Sea Isle saw flooding throughout the city Sunday into Monday. (Photo Courtesy Abby Powell)

By Maddy Vitale

The weekend of heavy rains, strong winds and high tides flooded streets in Sea Isle City, making some of them impassable and causing intermittent closure of the Townsends Inlet bridge. Dozens of cars were stranded in the flooded streets and about 20 people had to be rescued from their vehicles.

Mother Nature produced all of the rain, but the motorists were the ones to be faulted for getting caught in floodwaters, putting themselves and the lives of others in danger, Sea Isle officials said.

“Let this be a teaching moment. When we say, ‘Don’t go out. Stay home or turn around,’ those are tried and true statements,” Sea Isle Police Chief Tom McQuillen said Monday. “We really want people to heed the warnings and monitor the media and social media. We will let you know when it is clear.”

Monday afternoon, city workers were dealing with continued flooding, but not as bad as Sunday night, McQuillen noted.

Sunday night’s high tide was enhanced due to the new moon and northeast winds, he explained. The result was higher tide levels, which were slow to recede, creating a lot of flooding.

Whether it was cabin fever, or motorists just believing they could drive through the high waters, the result was the same.

“The roadways should be clear for emergency service personnel,” McQuillen said. “We can’t get to people when cars are stacked up in the roads.”

As chief of police, McQuillen emphasized that the primary concern is people’s safety, but there is no excuse for preventable incidents.

McQuillen said at about 9 p.m. Sunday, when the tide was the highest until midnight, he was on the phone with officers who made the rescues.

“As the storm was occurring last evening, our officers were rescuing people from cars. That takes our resources away from other things,” he noted. “We would prefer people see the water and turn around and go back home.”

The areas of the island most affected by the high tides were the lowest-lying streets between 22nd Street and 29th Street and the areas between 32nd  Street and 37th Street on Landis Avenue, McQuillen said.

He and other city officials stressed that the city is vigilant in notifying the public of weather incidents.

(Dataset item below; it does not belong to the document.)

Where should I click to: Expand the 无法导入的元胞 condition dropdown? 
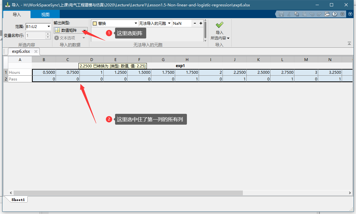point(169,23)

The city put out its “Reverse 911” notification Sunday afternoon, giving residents much-needed information about the storm.

Sea Isle Public Information Officer Katherine Custer noted Monday that anyone can sign up for Reverse 911 to receive special recorded alerts on their phone during storms. People may also sign up for the city’s E-alerts, which are also sent out when bad weather hits.

For now, the city is in cleanup mode.

There is some concern about Monday night’s high tide, but McQuillen believes the worst is over. No matter what the weather, he said, the city is prepared.

“We are cleaning up and hopefully the worst is behind us,” McQuillen said. “The one thing I would ask people is to please heed the warnings. We don’t need people driving around. We don’t need people jeopardizing themselves or the first responders.”